Belberith frowned. “Agrican will remember that such matters must be sponsored by…”

Nisrioch raised his hand. “I sponsor the Agri Khan’s petition.”

Belberith stared at Nisrioch blankly. “Ah. Very well then.” He gestured the Kizak forward. “Bring it here.” Agrican placed the scroll in the Dev’s hand. Belberith opened it, his eyes passing over it quickly. He glanced at the Kizak. “So, the Kizaks and the Ghouls want a voice?” Belberith snorted. “You have them. Unless I am simply imagining the Dark Lords of the Howling Waste and Blasted Heath are sitting here.”

Jerzy frowned. “You know that’s not the same thing, Your Supremacy.”

“I know no such thing,” said Belberith. “And frankly, I find such a statement ridiculous.”

“And why is it ridiculous?” asked a loud voice. Everyone turned to its source to see the fat form of Malagise Chiaramonte standing to his feet. The Duke glanced around the room. “If I may speak my peace…”

“You may n…” began Belberith witheringly.

“No, wait!” said Ull Regni, raising his hand. “I want to hear what he has to say.” The Muspeilun gave a nod. “Seems to know what he wants, and that counts for something in my book.”

“Thank you, Your Prominence, “ said Malagise with a bow. “You are, sir, an honor to your family.” The stout Erl cleared his throat. “Now, we cannot deny that the hetman of the Scarlet Horde is not of the Nine. And yet there was a time when the Shadow Woods swore loyalty to them--indeed the blood of the Waste Erls still flows in the veins of the Three Houses of the Wood. Likewise, once the Prince of Ghouls claimed obeisance from your people, Your Supremacy, and before him, the Prophet.” The Duke shrugged. “The wheel has turned. Now the Dev stand supreme, and the Ghouls sit amongst their ruins and dream of better days.
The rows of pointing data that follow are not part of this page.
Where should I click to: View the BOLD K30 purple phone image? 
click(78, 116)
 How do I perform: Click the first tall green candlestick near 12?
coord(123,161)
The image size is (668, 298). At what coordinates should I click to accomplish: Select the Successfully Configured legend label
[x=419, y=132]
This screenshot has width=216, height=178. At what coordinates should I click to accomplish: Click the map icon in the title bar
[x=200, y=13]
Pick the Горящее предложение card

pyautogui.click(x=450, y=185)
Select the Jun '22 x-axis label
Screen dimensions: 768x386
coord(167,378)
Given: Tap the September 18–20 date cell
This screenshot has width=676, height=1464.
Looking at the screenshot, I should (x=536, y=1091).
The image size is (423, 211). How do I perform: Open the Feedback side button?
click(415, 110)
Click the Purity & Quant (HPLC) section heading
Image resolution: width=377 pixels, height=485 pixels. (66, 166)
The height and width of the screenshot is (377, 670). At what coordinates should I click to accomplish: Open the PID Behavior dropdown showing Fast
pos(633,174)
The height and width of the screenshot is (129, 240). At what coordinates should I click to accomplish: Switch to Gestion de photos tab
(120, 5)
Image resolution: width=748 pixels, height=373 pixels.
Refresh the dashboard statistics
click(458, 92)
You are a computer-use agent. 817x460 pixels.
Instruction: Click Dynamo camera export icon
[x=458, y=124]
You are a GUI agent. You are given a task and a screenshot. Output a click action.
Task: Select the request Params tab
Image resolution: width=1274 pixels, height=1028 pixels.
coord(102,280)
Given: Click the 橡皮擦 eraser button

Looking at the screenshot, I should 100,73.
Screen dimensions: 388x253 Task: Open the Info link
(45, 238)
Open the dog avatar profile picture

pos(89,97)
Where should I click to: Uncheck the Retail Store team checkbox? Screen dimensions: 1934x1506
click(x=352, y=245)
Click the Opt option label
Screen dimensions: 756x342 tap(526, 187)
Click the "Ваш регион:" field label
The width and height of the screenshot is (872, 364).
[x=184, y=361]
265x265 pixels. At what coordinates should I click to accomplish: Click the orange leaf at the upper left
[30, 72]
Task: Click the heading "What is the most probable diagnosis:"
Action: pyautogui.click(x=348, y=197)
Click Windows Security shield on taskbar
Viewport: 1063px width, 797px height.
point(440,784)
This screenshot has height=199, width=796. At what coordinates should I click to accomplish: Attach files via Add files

And yet, it would be no shame to show them kindness, and respect.” He smiled ironically. “Especially as the wheel might turn again, Your Supremacy.”

Belberith gave a snort. “And I suppose if we give seats to the Kizaks and the Ghouls, the Lords Paramount will want them as well.”

“My goodness,” said Malagise. “What a novel suggestion! The Lesser Dark Lords being acknowledged!” He laughed. “Oh, it’s true that every King of the Goblins must be sworn in by a Chiaramonte and a Mongrane. That we hold extensive rights in our own domains. That the Dukes Chiaramonte were receiving homage in the Fangs back when the Heirs of Ahriman were giving gifts to the Amirant in hopes of not being bloodily massacred. But what does that mean?” He smiled with an almost cutting irony. “After all, the grandeur of our past can’t hope to match the squalor of our present, when we are merely wealthy rulers of a prosperous province with connections to the very organization that you want to ferry your mail for you.” There was a great deal of silence in the Chamber of Whispers, as people dealt with the fact that Belberith was being spoken to like this. By a man that many of them had only the vaguest knowledge of at that.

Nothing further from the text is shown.